Hello all
I am facing an issue related to Raspberry PI 3B+ and onboard ethernet card.
When doing a huge transfer (more than 1GB) in a row, transfer hanges and
failed after a few minutes.
I have two ways to reproduce this issue
using NFS (v3 or v4)
dd if=/dev/zero of=/NFSPATH/file bs=4M count=1000 status=progress
we can see that at some point dd hangs and becomes non interrutible
(no way to ctrl-c it or kill it)
after afew minutes, dd dies and a bunch of NFS server not
responding / NFS server is OK are seens into the journal
Using SCP
dd if=/dev/zero of=/tmp/file bs=4M count=1000
scp /tmp/file user@server:/directory
scp hangs after 1GB and after a few minutes scp is failing with
message "client_loop: send disconnect: Broken pipe lostconnection"
It appears, this is a known bug relatted to TCP Segmentation Offload &
Selective Acknowledge.
disabling this TSO (ethtool -K eth0 tso off & ethtool -K eth0 gso off)
solves the issue.
A patch has been created to disable the feature by default by the
raspberry team and is by default applied wihtin raspbian.
comment from the patch :
/* TSO seems to be having some issue with Selective Acknowledge (SACK) that
* results in lost data never being retransmitted.
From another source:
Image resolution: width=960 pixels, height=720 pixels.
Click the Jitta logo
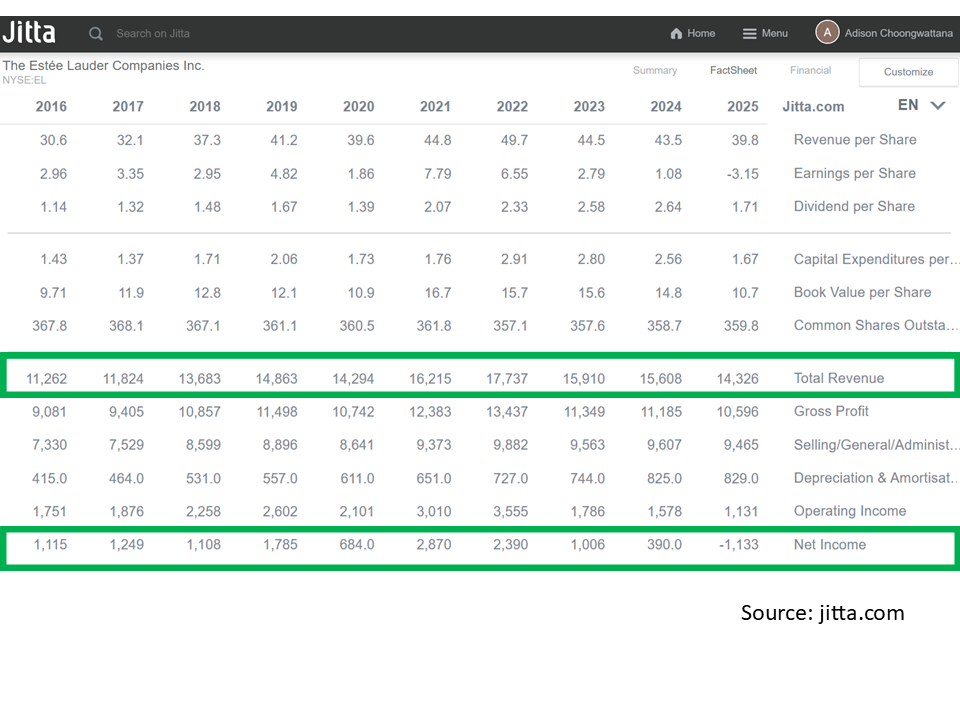point(29,33)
* Disable it by default now, but adds a module parameter to enable it for
* debug purposes (the full cause is not currently understood).
*/
For reference you can find
a link to the issue I created yesterday :
https://github.com/raspberrypi/linux/issues/3395
links to raspberry dev team :
https://github.com/raspberrypi/linux/issues/2482 &
https://github.com/raspberrypi/linux/issues/2449
If you need me to test things, or give you more informations, I ll be
pleased to help.
Fox
PS : this is a resent in with plain text because vger rejected the first
one with html formating ...:)